There were a few tables that included additional data about the document, such things as the company it belonged to, date of the invoice, and all the things that make life easy for a user to narrow down the millions of documents they need to comb through to get the few they need. Since the front-end would be combing through this, I could not longer use the fingerprint, but had to make sure the ancillary tables were all based upon the identity column, which I aptly named: Webunique.
I hit a snag in the beginning on how to do this. I couldn't use the OLEDB destination to insert the document since there was no way to get the identity column for that record, so I had to write my own using a Script Component.
I broke the Script Component out in three pieces and will play them in reverse order, which should make it easier to follow. The first image will be of the ProcessInputRow.

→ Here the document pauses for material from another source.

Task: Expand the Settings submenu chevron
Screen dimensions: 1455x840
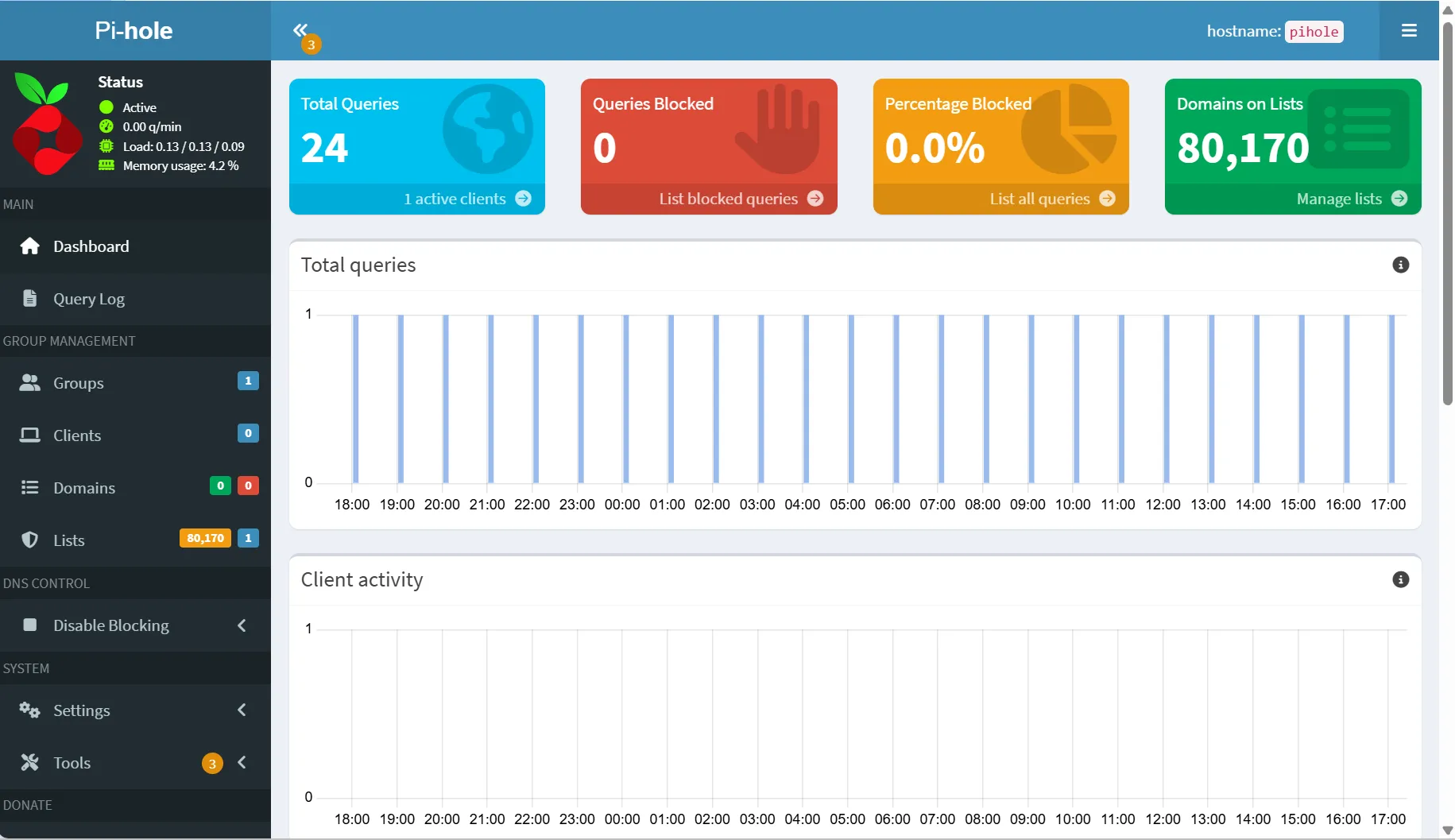Action: pyautogui.click(x=242, y=710)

The key to extracting the identity column is combining the Insert statement and the select statement in one sql command, separated by semi-colons. I then execute the combined statements using ExecuteScalar since I should get back a single value, which will be from identity select. It is all in the same scope, which is important and also took me the longest to figure out. Now that I have the identity in a variable, I need to pass that up and out of the Component. This is done in the PostExecute method.
To square things out, the image below shows the additional library (System.Data.SqlClient) needed as well as how to set up the connection string. I hope this helps solve problems you may be having in the field or expands your knowledge of what can be done with Script Components.